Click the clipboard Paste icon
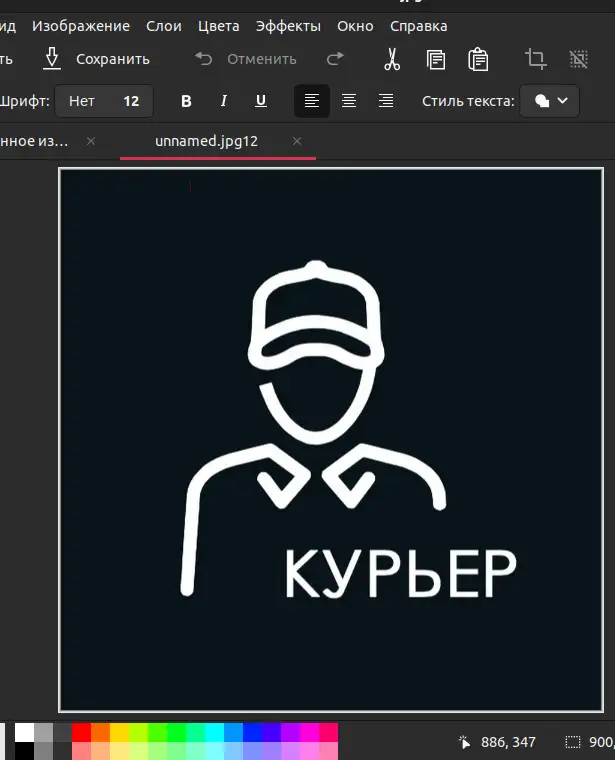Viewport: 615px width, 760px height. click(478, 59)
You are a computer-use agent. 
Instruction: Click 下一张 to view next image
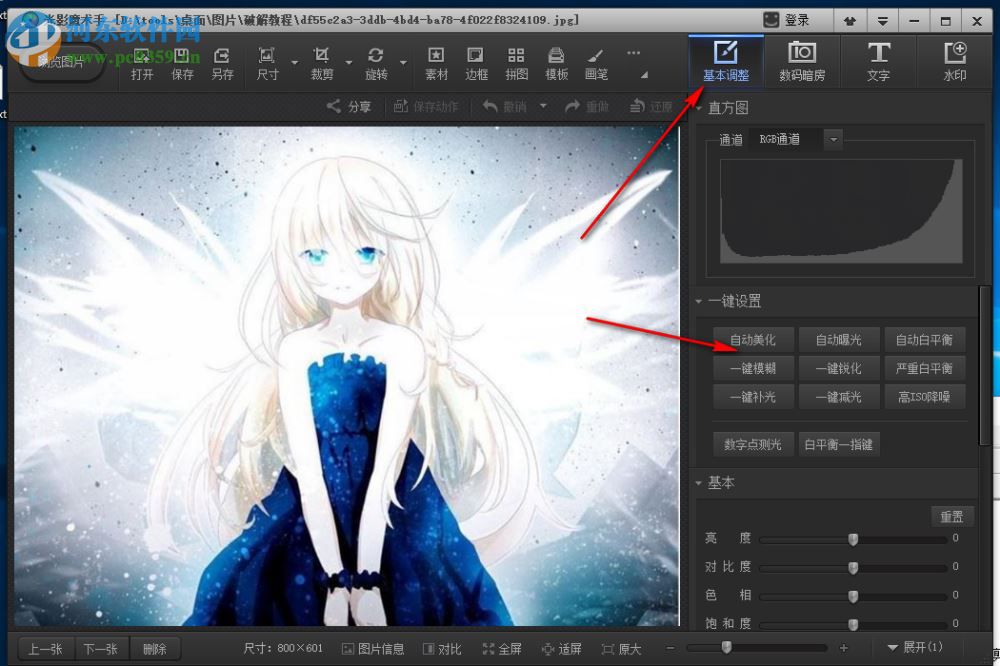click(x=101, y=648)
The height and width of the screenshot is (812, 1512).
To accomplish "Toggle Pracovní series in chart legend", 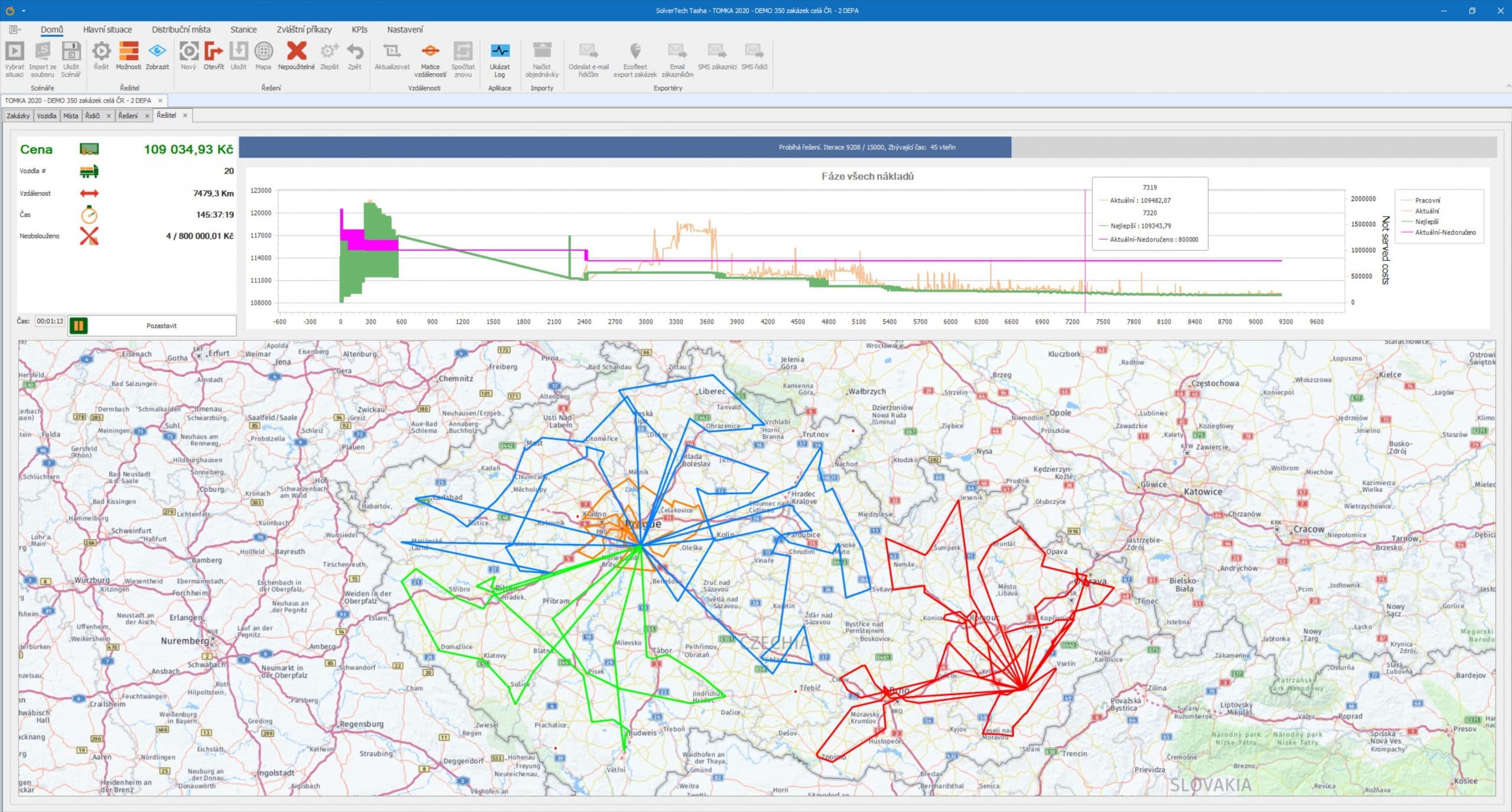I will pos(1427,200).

Problem requirements> Repeat the lines from the beginning up to and including the line containing "click(x=101, y=648)". Leave the pictures out of your answer.

Written reply>
Click the clipboard Paste icon
Viewport: 615px width, 760px height. click(478, 59)
You are a computer-use agent. 
Instruction: Click 下一张 to view next image
click(x=101, y=648)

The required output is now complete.